_Exercise directions_
Reproduce every record below, swapping each "Screen dimensions" for "Display size" and leaving everything else unchanged.

_Data section_

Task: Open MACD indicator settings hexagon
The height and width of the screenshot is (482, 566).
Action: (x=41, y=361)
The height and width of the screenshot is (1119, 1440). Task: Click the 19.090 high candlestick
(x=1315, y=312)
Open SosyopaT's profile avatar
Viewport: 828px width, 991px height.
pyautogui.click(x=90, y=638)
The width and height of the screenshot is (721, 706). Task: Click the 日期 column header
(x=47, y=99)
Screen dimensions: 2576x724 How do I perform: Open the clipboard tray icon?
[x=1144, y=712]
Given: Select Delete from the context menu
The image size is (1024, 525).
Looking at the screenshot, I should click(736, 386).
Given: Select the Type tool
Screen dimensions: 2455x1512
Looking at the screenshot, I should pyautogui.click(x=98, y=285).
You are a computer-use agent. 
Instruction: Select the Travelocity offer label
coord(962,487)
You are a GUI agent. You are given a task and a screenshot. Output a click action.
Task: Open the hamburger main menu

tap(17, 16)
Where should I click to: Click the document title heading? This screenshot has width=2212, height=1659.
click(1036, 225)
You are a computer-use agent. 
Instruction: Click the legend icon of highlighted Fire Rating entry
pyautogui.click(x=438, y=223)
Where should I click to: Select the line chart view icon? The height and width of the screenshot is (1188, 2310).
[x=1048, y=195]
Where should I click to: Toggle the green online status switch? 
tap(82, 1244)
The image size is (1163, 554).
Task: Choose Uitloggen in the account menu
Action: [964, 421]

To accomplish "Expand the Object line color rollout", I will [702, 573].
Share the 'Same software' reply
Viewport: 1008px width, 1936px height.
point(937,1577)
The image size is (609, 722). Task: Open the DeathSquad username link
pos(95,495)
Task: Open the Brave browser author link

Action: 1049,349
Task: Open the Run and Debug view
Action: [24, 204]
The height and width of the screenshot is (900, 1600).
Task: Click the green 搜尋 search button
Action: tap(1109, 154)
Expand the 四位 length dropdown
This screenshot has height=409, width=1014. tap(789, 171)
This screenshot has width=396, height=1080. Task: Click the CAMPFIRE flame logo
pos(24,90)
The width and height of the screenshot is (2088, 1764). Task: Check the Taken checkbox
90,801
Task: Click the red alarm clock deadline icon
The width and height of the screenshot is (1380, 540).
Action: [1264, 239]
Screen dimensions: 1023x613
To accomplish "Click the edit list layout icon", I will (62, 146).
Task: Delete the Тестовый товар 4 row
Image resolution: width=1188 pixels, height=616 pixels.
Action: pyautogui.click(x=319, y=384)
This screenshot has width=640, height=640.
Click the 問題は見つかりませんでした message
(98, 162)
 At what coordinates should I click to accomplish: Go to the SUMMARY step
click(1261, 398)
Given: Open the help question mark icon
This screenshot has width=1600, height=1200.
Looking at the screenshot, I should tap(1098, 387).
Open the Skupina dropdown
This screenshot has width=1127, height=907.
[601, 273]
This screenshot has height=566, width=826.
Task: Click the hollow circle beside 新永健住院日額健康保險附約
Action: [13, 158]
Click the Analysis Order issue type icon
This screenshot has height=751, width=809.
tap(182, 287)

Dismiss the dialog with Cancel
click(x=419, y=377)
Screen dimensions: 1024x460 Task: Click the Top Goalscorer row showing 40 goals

_Written response_
Task: Open MACD indicator settings hexagon
The height and width of the screenshot is (482, 566).
Action: (x=41, y=361)
The height and width of the screenshot is (1119, 1440). Task: Click the 19.090 high candlestick
(x=1315, y=312)
Open SosyopaT's profile avatar
Viewport: 828px width, 991px height.
pyautogui.click(x=90, y=638)
The width and height of the screenshot is (721, 706). Task: Click the 日期 column header
(x=47, y=99)
Display size: 2576x724 How do I perform: Open the clipboard tray icon?
[x=1144, y=712]
Given: Select Delete from the context menu
The image size is (1024, 525).
Looking at the screenshot, I should click(736, 386).
Given: Select the Type tool
Display size: 2455x1512
Looking at the screenshot, I should pyautogui.click(x=98, y=285).
You are a computer-use agent. 
Instruction: Select the Travelocity offer label
coord(962,487)
You are a GUI agent. You are given a task and a screenshot. Output a click action.
Task: Open the hamburger main menu

tap(17, 16)
Where should I click to: Click the document title heading? This screenshot has width=2212, height=1659.
click(1036, 225)
You are a computer-use agent. 
Instruction: Click the legend icon of highlighted Fire Rating entry
pyautogui.click(x=438, y=223)
Where should I click to: Select the line chart view icon? The height and width of the screenshot is (1188, 2310).
[x=1048, y=195]
Where should I click to: Toggle the green online status switch? 
tap(82, 1244)
The image size is (1163, 554).
Task: Choose Uitloggen in the account menu
Action: [964, 421]

To accomplish "Expand the Object line color rollout", I will [702, 573].
Share the 'Same software' reply
Viewport: 1008px width, 1936px height.
point(937,1577)
The image size is (609, 722). Task: Open the DeathSquad username link
pos(95,495)
Task: Open the Brave browser author link

Action: 1049,349
Task: Open the Run and Debug view
Action: [24, 204]
The height and width of the screenshot is (900, 1600).
Task: Click the green 搜尋 search button
Action: tap(1109, 154)
Expand the 四位 length dropdown
This screenshot has height=409, width=1014. tap(789, 171)
This screenshot has width=396, height=1080. Task: Click the CAMPFIRE flame logo
pos(24,90)
The width and height of the screenshot is (2088, 1764). Task: Check the Taken checkbox
90,801
Task: Click the red alarm clock deadline icon
The width and height of the screenshot is (1380, 540).
Action: [1264, 239]
Display size: 1023x613
To accomplish "Click the edit list layout icon", I will (62, 146).
Task: Delete the Тестовый товар 4 row
Image resolution: width=1188 pixels, height=616 pixels.
Action: pyautogui.click(x=319, y=384)
This screenshot has width=640, height=640.
Click the 問題は見つかりませんでした message
(98, 162)
 At what coordinates should I click to accomplish: Go to the SUMMARY step
click(1261, 398)
Given: Open the help question mark icon
This screenshot has width=1600, height=1200.
Looking at the screenshot, I should tap(1098, 387).
Open the Skupina dropdown
This screenshot has width=1127, height=907.
[601, 273]
This screenshot has height=566, width=826.
Task: Click the hollow circle beside 新永健住院日額健康保險附約
Action: [13, 158]
Click the Analysis Order issue type icon
This screenshot has height=751, width=809.
tap(182, 287)

Dismiss the dialog with Cancel
click(x=419, y=377)
Display size: 1024x460 Task: Click the Top Goalscorer row showing 40 goals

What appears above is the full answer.